By Doug Struck
Washington Post Staff Writer
Friday, September 7, 2007
The Arctic ice cap is melting faster than scientists had expected and will shrink 40 percent by 2050 in most regions, with grim consequences for polar bears, walruses and other marine animals, according to government researchers.
The Arctic sea ice will retreat hundreds of miles farther from the coast of Alaska in the summer, the scientists at the National Oceanic and Atmospheric Administration concluded. That will open up vast waters for fishermen and give easier access to new areas for oil and gas exploration. It is also likely to mean an upheaval in species, bringing new predators to warmer waters and endangering those that depend on ice.
The study, by NOAA oceanographer James Overland and meteorologist Muyin Wang, adds to the increasingly urgent predictions of major ice loss in the Arctic. Six years ago, the Intergovernmental Panel on Climate Change predicted major ice loss by 2100. An update by that United Nations-sponsored panel in February said that without drastic changes in greenhouse gas emissions, Arctic sea ice will "almost entirely" disappear by the end of the century.
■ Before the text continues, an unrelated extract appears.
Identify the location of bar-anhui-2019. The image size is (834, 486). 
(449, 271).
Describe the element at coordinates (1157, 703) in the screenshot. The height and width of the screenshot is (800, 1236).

But Overland's calculations are based largely on the carbon dioxide that already has been pumped into the atmosphere. That pollution will greatly diminish the ice by 2050, regardless of future curbs on emissions, he said yesterday.
"The amount of emissions we have already put out in the last 20 years will stay around for 40 to 50 years," Overland said. "I'm afraid to say that a lot of impacts we will see in the next 30 to 40 years are pretty much already established."
Overland and Wang compared 20 climate change computer models with satellite observations of Arctic ice cover. They discarded models that did not accurately track the ice cover for 20 years in the past and extended the accurate models to predict the ice melt by 2050. The research will be published tomorrow in the journal Geophysical Research Letters.
"The rate of ice loss now is faster than what was depicted," Overland said. "This moves the threshold up."
The two researchers also narrowed their focus to specific parts of the Arctic. Because of wind and water currents, the sea ice off Canada's northeast coast in Baffin Bay will change little, Overland said, but in most other regions, including Alaska's Bering Sea, it will shrink dramatically.
"This will have a profound effect on the animals that use sea ice all the time, including walrus and polar bears and ringed seals," he said. "You will actually have a change in the whole ecosystem. You will have winners and losers. Crabs, clams, walrus and bears will not do well. Salmon, pollock and other fisheries that live higher up in the water column will extend their range."
"We really don't have a clue how that will look," Overland said of the species changes. Pollock already moving into the Bering Sea were expected to thrive, for example, but there has been an unexpected loss in species on which the fish feed and an unexpected increase in predator species, he said.
Ice in Alaska's Bering Sea has shrunk significantly this decade, in large part because of an unusual wind blowing warm air toward the Arctic, Overland said. But that natural effect is aggravated by global warming, which is heating Arctic areas more quickly than more southerly regions.
"There is a whole lot of uncertainty about what will happen next," he said. "Are we approaching a tipping point where we have lost so much ice already that, when the winds change, we have already gone too far?"